## YOUR ASSIGNMENT
Look through the records, and wherever the string "arrow" turns up, copy out that line.

Stored data

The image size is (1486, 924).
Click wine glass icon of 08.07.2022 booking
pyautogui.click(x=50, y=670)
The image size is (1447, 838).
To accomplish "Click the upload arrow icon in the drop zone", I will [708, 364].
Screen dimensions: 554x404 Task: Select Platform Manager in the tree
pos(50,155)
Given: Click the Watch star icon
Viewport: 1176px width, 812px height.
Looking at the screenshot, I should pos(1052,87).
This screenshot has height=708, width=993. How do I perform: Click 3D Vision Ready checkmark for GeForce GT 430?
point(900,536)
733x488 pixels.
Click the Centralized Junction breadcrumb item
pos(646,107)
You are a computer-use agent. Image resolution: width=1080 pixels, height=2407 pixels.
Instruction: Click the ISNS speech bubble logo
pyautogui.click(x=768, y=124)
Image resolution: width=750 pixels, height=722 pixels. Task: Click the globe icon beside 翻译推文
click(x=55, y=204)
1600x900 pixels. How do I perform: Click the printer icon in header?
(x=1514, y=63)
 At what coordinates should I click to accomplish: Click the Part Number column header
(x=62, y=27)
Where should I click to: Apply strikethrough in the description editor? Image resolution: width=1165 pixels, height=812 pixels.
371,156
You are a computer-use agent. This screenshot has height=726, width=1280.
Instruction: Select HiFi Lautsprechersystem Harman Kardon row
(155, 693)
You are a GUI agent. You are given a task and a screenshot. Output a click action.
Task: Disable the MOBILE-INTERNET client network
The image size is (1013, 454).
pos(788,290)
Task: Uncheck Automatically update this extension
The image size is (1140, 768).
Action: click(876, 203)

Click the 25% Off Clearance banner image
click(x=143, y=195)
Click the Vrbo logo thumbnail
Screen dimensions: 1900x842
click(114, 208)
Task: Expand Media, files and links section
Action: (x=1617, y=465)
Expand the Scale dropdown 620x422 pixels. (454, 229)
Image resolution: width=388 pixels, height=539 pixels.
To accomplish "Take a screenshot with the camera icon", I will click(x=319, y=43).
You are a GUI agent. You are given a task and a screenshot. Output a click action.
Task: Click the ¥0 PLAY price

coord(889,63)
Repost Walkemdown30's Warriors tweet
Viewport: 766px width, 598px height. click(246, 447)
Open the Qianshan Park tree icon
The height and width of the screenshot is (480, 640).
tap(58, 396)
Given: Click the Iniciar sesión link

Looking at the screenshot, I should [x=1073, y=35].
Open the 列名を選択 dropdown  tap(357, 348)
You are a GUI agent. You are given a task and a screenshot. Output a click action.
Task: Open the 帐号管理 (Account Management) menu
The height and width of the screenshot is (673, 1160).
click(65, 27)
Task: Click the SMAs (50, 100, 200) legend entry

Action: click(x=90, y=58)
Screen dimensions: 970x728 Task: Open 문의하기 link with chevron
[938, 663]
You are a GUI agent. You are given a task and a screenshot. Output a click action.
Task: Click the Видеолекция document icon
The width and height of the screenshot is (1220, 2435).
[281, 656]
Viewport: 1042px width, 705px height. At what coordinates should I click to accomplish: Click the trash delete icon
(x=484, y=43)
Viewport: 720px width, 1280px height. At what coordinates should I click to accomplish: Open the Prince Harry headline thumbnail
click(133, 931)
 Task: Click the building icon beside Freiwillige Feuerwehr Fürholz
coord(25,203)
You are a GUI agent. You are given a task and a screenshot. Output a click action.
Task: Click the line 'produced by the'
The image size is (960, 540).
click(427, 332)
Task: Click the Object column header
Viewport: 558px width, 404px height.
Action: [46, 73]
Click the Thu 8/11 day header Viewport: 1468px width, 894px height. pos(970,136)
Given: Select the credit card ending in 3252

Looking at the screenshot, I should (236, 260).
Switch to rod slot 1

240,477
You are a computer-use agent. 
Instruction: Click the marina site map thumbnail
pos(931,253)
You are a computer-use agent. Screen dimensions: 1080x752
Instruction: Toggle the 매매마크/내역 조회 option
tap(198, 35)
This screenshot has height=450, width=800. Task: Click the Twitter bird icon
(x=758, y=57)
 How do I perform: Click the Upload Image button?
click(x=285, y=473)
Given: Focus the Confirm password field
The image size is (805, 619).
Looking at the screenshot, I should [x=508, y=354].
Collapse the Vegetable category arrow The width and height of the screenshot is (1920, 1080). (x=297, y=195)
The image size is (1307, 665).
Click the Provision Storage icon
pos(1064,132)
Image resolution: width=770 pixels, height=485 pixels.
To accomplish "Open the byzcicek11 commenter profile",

## SOLUTION
To accomplish "Click the upload arrow icon in the drop zone", I will [708, 364].
Collapse the Vegetable category arrow The width and height of the screenshot is (1920, 1080). (x=297, y=195)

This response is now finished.